Advanced NL2SQL with Query Optimization

// lib/nl2sql/advancedConverter.ts
import { Pool } from 'pg'

interface QueryAnalysis {
  query: string
  explanation: string
  tables: string[]
  estimatedCost: 'low' | 'medium' | 'high'
  optimizationSuggestions: string[]
  executionPlan?: any
  estimatedRows?: number
}

interface QueryResult {
  data: any[]
  metadata: {
    rowCount: number
    executionTime: number
    columns: string[]
  }
}

class AdvancedNL2SQLConverter extends BasicNL2SQLConverter {
  private dbPool: Pool
  private queryCache: Map<string, QueryAnalysis> = new Map()

  constructor(schema: DatabaseSchema, dbPool: Pool) {
    super(schema)
    this.dbPool = dbPool
  }

  async convertWithOptimization(naturalLanguage: string): Promise<QueryAnalysis> {
    // Check cache first
    const cacheKey = this.generateCacheKey(naturalLanguage)
    const cached = this.queryCache.get(cacheKey)
    if (cached) {
      return cached
    }

    // Generate initial query
    const initialQuery = await this.convertToSQL(naturalLanguage)
    
    // Analyze and optimize
    const analysis = await this.analyzeAndOptimize(initialQuery)
    
    // Cache the result
    this.queryCache.set(cacheKey, analysis)
    
    return analysis
  }

  private async analyzeAndOptimize(query: SQLQuery): Promise<QueryAnalysis> {
    const analysis: QueryAnalysis = {
      query: query.query,
      explanation: query.explanation,
      tables: query.tables,
      estimatedCost: query.estimatedCost,
      optimizationSuggestions: [],
    }

    try {
      // Get execution plan
      const planResult = await this.dbPool.query(`EXPLAIN (ANALYZE, BUFFERS, FORMAT JSON) ${query.query}`)
      analysis.executionPlan = planResult.rows[0]['QUERY PLAN']

      // Analyze execution plan
      const suggestions = this.analyzeExecutionPlan(analysis.executionPlan)
      analysis.optimizationSuggestions = suggestions

      // Estimate row count
      const countQuery = `SELECT COUNT(*) FROM (${query.query}) as subquery`
      const countResult = await this.dbPool.query(countQuery)
      analysis.estimatedRows = parseInt(countResult.rows[0].count)

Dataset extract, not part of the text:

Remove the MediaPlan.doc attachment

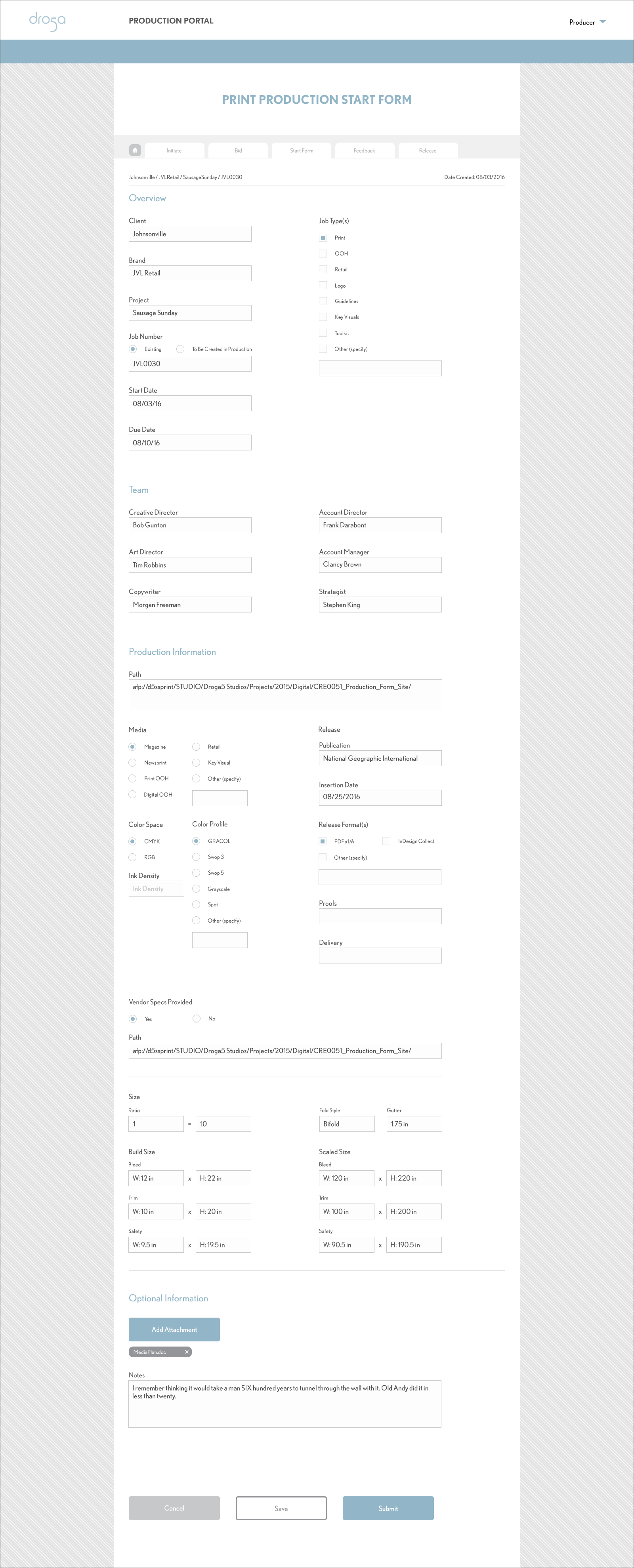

      // Update cost estimation
      analysis.estimatedCost = this.estimateCost(analysis.executionPlan, analysis.estimatedRows)

    } catch (error) {
      console.error('Failed to analyze query:', error)
      analysis.optimizationSuggestions.push('Unable to analyze query execution plan')
    }

    return analysis
  }

  private analyzeExecutionPlan(plan: any): string[] {
    const suggestions: string[] = []

    if (!plan || !plan[0]) {
      return ['Unable to analyze execution plan']
    }

    const analyzeNode = (node: any): void => {
      if (node['Node Type'] === 'Seq Scan') {
        suggestions.push('Consider adding an index for sequential scan operations')
      }
      
      if (node['Node Type'] === 'Sort' && node['Sort Method'] === 'external') {
        suggestions.push('Consider adding an index to avoid external sorting')
      }
      
      if (node['Node Type'] === 'Hash Join') {
        suggestions.push('Hash join detected - consider index optimization for better performance')
      }

      if (node['Actual Rows'] && node['Estimated Rows']) {
        const actual = node['Actual Rows']
        const estimated = node['Estimated Rows']
        const ratio = actual / estimated
        
        if (ratio > 10 || ratio < 0.1) {
          suggestions.push('Row count estimation is significantly off - consider updating table statistics')
        }
      }

      // Recursively analyze child nodes
      if (node['Plans']) {
        node['Plans'].forEach(analyzeNode)
      }
    }

    analyzeNode(plan[0])
    return suggestions
  }

  private estimateCost(plan: any, rowCount: number): 'low' | 'medium' | 'high' {
    if (!plan || !plan[0]) return 'medium'

    const totalCost = plan[0]['Total Cost'] || 0
    const actualTime = plan[0]['Actual Total Time'] || 0

    if (totalCost < 1000 && actualTime < 100) return 'low'
    if (totalCost < 10000 && actualTime < 1000) return 'medium'
    return 'high'
  }

  async executeQuery(analysis: QueryAnalysis): Promise<QueryResult> {
    const startTime = Date.now()
    
    try {
      const result = await this.dbPool.query(analysis.query)
      const executionTime = Date.now() - startTime

      return {
        data: result.rows,
        metadata: {
          rowCount: result.rowCount,
          executionTime,
          columns: result.fields.map(field => field.name),
        },
      }
    } catch (error) {
      throw new Error(`Query execution failed: ${error instanceof Error ? error.message : 'Unknown error'}`)
    }
  }

  async suggestOptimizations(query: string): Promise<string[]> {
    const optimizationPrompt = `Analyze this PostgreSQL query and suggest optimizations:

\`\`\`sql
${query}
\`\`\`

Consider:
- Index usage
- JOIN optimization
- WHERE clause efficiency
- Subquery optimization
- Query structure improvements

Provide specific, actionable suggestions.`

    const result = await streamText({
      model: openai('gpt-4'),
      messages: [{ role: 'user', content: optimizationPrompt }],
      temperature: 0.3,
      maxTokens: 500,
    })

    return result.text.split('\n').filter(line => line.trim().length > 0)
  }

  private generateCacheKey(naturalLanguage: string): string {
    return Buffer.from(naturalLanguage.toLowerCase().trim()).toString('base64')
  }

  clearCache(): void {
    this.queryCache.clear()
  }
}

// Usage example
const pool = new Pool({
  connectionString: process.env.DATABASE_URL,
})

const advancedConverter = new AdvancedNL2SQLConverter(sampleSchema, pool)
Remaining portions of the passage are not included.